Penrose-Diagram for the Kerr-Metric

[Clausalism]

Hey Guys,

so i was reading Hawking&Ellis a bit and still encounter always problems with the Penrose-Diagrams. Looking at the Penrose-Diagram for the rotating Kerr-Black hole (just one illustrating picture at the end) i come up the following question:

There are two regions III (with the singularites inside) which are seperated from each other. Given i am in the region II (between the chauchy-surfaces, where only the r coordinate is well defined) how would you describe the trajectories of observers who want to go to either one of the two singularities? In other words how would you control your trajectory to do that (i.e., what measurements you would make to ensure that you ended up in, say, the "left" singulartiy-region III as opposed to the right one)?

Thank your very much for your answer!

[MigL]

Just noticed this, so here's my two cents.

 

Penrose diagrams are basically two dimensional light cones such that the 45 deg line is c .

Obviously speeds are constrained to be equal to or more vertical than 45 deg, and the horizon itself is at 45 deg since it denotes an escape velocity of c . In effect, atwo dimensional finite 'mapping' of an infinite space-time.

Even in a regular Swartzchild ( non-charged, non-rotating ) BH Penrose diagram, there are two horizons, whether this has any physicality is open for debate, but obviously cannot be verified and settled.

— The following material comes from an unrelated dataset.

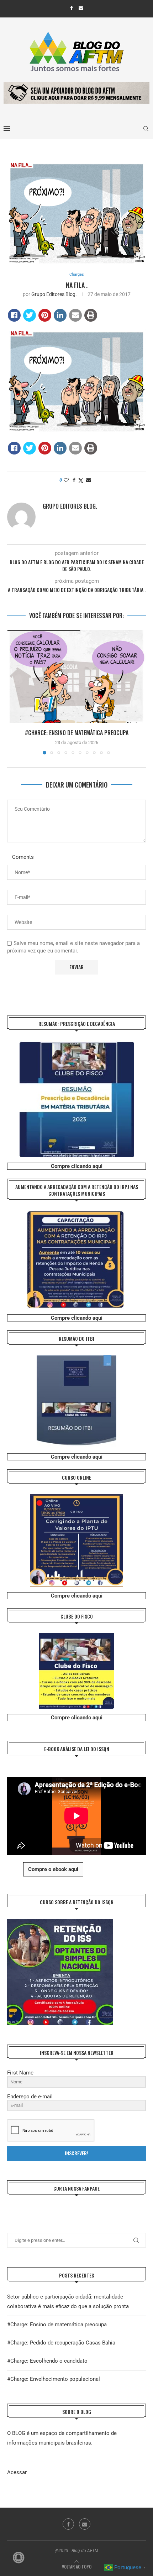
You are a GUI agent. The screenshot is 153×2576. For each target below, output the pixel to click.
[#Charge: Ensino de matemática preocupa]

Similarily a Kerr BH ( or a Nordstrum BH ) Penrose diagram has more than one horizon and various other 'regions' which can be accessed by travelling slower than c , but again, they may not have any physical meaning such as different universes, different areas of the same universe, or absolutely nothing.

[Clausalism]

Thank you for your reply.

 

I agree with what you said completley: These regions may have no physical meaning, maybe not even exist at all. But now just take the picture you get from general relativity as it is and assume this maximal analytic extension would be correct. How would you - in this mathematical framework - be able to choose to which region III you travel?